O Novo Código de Processo Civil e o Direito Intertemporal


O Novo Código de Processo Civil e o Direito Intertemporal


*Leonardo Farinha Goulart

Depois de mais de quatro anos de tramitação legislativa, o país, finalmente, terá, a partir do ano que vem, um novo Código de Processo Civil. A nova Lei de Ritos Processuais Cíveis deixou o caráter estritamente legalista para adotar, assim como aconteceu com o Código Civil de 2002, princípios e normas fundamentais da própria Constituição da República. Trata-se, pois, do primeiro Código de Processo Civil brasileiro eminentemente democrático, posto que promulgado após o advento da Constituição da República de 1988.

Referida legislação está sendo muito festejada no âmbito jurídico. E tal como acontece com todo hot topic jurídico, a aplicação do Novo Código de Processo Civil agita o cenário atual e, de outro lado, revela um emaranhado de dúvidas e ansiedade quanto a sua aplicação temporal.

O processo nada mais é do que o procedimento escolhido pelo Estado Moderno para conduzir a solução dos conflitos, levando aos jurisdicionados a justiça, gerando estabilização e paz social.

Nos próximos anos, a partir da entrada em vigor do Novo Código de Processo Civil, a sociedade brasileira, o Poder Judiciário e as partes terão de conviver com situações peculiares, cuja aplicação poderá atrair a atual legislação ou a nova Lei de Ritos Processuais Cíveis. Vale dizer: haverá situações processuais jurídicas em que o Código de Processo Civil de 1973 haverá de ser aplicado e outras em que a Lei 13.105/2015 será utilizada.

A legislação processual tem aplicação imediata no tempo, respeitados os atos praticados e as situações jurídicas consolidadas sob a vigência da norma revogada. Isto é o que dispõe o artigo 14, do Novo Código de Processo Civil, in verbis:

“Art. 14. A norma processual não retroagirá e será aplicável imediatamente aos processos em curso, respeitados os atos processuais praticados e as situações jurídicas consolidadas sob a vigência da norma revogada.”

O dispositivo legal acima transcrito é bem claro ao determinar que a norma processual não retroagirá e será aplicável imediatamente aos processos em curso. Todavia, o Novo Código de Processo Civil, na segunda parte da redação do artigo 14/NCPC, cuidou de resguardar os atos processuais já praticados e as situações jurídicas consolidadas sob a vigência da norma revogada.

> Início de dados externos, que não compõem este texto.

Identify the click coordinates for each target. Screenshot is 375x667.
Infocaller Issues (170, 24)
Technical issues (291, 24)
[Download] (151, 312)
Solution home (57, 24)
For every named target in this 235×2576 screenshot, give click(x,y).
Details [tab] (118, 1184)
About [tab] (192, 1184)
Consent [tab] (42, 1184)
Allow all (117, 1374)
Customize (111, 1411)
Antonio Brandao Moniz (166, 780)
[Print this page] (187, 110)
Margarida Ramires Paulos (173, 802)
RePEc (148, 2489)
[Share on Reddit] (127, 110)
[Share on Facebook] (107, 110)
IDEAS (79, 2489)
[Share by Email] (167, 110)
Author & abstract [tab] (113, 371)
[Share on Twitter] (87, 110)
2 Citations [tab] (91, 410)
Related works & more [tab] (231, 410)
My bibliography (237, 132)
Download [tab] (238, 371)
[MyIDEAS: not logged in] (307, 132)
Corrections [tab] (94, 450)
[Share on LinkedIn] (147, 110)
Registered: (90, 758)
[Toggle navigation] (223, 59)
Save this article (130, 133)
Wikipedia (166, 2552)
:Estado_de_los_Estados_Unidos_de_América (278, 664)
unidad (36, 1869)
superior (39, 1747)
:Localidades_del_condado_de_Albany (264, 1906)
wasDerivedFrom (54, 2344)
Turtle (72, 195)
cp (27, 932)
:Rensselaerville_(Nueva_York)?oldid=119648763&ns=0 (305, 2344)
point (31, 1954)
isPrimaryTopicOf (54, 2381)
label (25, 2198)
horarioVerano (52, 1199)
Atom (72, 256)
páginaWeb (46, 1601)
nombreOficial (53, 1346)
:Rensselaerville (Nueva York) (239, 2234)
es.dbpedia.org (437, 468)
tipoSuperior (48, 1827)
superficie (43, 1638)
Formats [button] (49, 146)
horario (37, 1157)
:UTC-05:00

Isso porque, cada ato processual é também um ato jurídico perfeitamente realizado no tempo e merece proteção ao direito que foi conferido, nos termos do artigo 5o, inciso XXXVI¹, da Constituição Federal. O NCPC não pode, portanto, atingir o direito da parte praticar um ato cujo termo inicial se deu na vigência da norma antiga. Já os atos havidos na vigência do Novo Código de Processo Civil deverão obedecer o regramento hodierno.

Como, então, no dia a dia, solucionar este problema? O melhor caminho a ser seguido é observar quando o ato processual foi praticado. Exemplo: a) recurso de agravo de instrumento interposto antes da vigência do novo CPC, em hipótese para a qual hoje não é cabível esse recurso, permanecerá pendente e deverá ser julgado – a regra nova não pode atingir um ato jurídico perfeitamente praticado nos termos da legislação anterior; b) arrematação perfeita ao tempo do código revogado, não pode agora ser desfeita por conta da aplicação de regra nova, como a que decorre do art. 891, parágrafo único².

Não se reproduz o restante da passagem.